**Try it:** Please print the items below from the line with "Identify the location of bookmark-working-aws: Working-AWS." up to and including the line with "Looking at the image, I should click on (830, 408).", keeping every line identical.
== Data provided ==
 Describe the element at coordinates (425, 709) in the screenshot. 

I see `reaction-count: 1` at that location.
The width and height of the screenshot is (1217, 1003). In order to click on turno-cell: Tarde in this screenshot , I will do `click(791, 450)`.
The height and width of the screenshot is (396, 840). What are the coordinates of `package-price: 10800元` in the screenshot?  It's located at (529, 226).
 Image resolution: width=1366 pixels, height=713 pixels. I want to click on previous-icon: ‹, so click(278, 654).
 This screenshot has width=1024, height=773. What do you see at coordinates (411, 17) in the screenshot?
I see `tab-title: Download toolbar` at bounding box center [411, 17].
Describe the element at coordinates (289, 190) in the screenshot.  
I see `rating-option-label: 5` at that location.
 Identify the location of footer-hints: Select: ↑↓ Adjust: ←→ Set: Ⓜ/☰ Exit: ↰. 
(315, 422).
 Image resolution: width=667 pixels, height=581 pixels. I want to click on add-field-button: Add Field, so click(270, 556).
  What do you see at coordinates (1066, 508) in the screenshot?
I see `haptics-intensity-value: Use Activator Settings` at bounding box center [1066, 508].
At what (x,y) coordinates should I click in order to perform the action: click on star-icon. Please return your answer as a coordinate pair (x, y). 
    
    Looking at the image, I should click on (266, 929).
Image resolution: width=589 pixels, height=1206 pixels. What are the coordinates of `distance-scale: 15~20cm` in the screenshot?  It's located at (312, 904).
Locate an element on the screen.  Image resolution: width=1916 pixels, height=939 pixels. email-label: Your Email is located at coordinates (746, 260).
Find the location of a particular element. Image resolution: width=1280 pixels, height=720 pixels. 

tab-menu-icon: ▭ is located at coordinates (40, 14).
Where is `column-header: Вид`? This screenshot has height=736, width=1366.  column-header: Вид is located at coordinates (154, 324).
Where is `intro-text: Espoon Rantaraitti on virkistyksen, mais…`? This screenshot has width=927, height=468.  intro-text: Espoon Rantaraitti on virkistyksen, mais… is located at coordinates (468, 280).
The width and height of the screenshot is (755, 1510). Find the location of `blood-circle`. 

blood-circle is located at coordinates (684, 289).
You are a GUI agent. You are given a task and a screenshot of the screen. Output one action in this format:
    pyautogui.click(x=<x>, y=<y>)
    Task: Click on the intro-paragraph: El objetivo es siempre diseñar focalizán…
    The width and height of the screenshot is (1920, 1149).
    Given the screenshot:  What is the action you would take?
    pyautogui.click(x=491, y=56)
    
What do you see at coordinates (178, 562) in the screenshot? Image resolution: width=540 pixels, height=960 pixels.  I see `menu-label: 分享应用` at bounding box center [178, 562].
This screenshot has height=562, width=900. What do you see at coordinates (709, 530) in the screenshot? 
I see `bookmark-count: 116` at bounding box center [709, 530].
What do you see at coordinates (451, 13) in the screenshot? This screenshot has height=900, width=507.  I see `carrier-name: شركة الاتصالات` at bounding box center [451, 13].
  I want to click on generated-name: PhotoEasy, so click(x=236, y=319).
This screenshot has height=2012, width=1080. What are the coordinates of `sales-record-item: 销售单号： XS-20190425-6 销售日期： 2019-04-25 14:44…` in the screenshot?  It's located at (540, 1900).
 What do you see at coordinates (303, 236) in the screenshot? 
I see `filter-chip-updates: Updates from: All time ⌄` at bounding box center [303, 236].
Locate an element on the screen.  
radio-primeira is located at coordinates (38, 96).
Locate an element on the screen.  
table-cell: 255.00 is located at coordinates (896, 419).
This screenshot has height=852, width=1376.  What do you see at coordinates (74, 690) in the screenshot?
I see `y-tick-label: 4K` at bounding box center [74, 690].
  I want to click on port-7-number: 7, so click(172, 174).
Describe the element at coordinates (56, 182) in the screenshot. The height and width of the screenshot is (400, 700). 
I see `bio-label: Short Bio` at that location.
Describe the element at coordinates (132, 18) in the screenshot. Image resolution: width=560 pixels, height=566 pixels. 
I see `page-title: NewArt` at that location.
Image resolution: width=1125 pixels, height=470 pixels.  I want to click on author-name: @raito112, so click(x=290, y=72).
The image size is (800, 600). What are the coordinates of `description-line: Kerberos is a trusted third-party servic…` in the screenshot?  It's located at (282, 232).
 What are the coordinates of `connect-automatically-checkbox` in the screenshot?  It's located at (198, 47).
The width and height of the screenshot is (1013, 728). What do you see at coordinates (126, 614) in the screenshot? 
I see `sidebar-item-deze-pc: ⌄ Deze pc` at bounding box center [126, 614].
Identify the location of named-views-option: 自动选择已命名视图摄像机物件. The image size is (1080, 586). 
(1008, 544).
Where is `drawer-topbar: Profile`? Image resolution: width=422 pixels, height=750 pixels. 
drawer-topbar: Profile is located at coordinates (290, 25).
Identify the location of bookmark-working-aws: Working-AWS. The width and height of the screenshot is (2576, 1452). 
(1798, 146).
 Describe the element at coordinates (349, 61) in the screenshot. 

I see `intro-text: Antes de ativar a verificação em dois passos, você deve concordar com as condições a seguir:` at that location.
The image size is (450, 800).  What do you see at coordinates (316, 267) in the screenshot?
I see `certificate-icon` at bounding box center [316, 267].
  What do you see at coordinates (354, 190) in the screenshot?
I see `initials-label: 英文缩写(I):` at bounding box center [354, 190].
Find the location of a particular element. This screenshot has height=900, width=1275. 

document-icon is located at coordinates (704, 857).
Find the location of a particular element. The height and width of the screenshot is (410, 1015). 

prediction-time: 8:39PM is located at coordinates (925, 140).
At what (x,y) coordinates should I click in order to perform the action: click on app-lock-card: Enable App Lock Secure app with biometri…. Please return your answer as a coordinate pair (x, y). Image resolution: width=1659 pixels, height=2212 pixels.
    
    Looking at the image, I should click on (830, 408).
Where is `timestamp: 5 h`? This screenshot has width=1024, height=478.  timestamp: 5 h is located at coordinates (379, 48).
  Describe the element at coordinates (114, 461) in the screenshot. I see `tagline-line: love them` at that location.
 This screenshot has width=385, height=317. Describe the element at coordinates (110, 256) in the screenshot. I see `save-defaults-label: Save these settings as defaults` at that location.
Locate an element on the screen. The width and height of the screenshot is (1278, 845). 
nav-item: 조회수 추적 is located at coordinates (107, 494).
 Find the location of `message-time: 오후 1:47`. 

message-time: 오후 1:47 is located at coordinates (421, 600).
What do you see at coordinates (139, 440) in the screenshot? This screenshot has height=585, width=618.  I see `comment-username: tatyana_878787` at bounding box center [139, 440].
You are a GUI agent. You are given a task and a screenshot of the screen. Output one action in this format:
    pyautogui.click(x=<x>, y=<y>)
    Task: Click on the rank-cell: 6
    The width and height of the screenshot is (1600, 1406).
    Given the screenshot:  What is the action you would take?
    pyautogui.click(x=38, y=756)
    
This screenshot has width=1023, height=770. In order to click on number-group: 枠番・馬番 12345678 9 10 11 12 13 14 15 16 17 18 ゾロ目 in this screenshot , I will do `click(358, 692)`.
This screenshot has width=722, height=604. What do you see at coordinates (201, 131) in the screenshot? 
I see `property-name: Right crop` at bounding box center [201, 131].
===
**Solution for this exercise:**
Identify the location of bookmark-working-aws: Working-AWS. The width and height of the screenshot is (2576, 1452). 
(1798, 146).
 Describe the element at coordinates (349, 61) in the screenshot. 

I see `intro-text: Antes de ativar a verificação em dois passos, você deve concordar com as condições a seguir:` at that location.
The image size is (450, 800).  What do you see at coordinates (316, 267) in the screenshot?
I see `certificate-icon` at bounding box center [316, 267].
  What do you see at coordinates (354, 190) in the screenshot?
I see `initials-label: 英文缩写(I):` at bounding box center [354, 190].
Find the location of a particular element. This screenshot has height=900, width=1275. 

document-icon is located at coordinates (704, 857).
Find the location of a particular element. The height and width of the screenshot is (410, 1015). 

prediction-time: 8:39PM is located at coordinates (925, 140).
At what (x,y) coordinates should I click in order to perform the action: click on app-lock-card: Enable App Lock Secure app with biometri…. Please return your answer as a coordinate pair (x, y). Image resolution: width=1659 pixels, height=2212 pixels.
    
    Looking at the image, I should click on (830, 408).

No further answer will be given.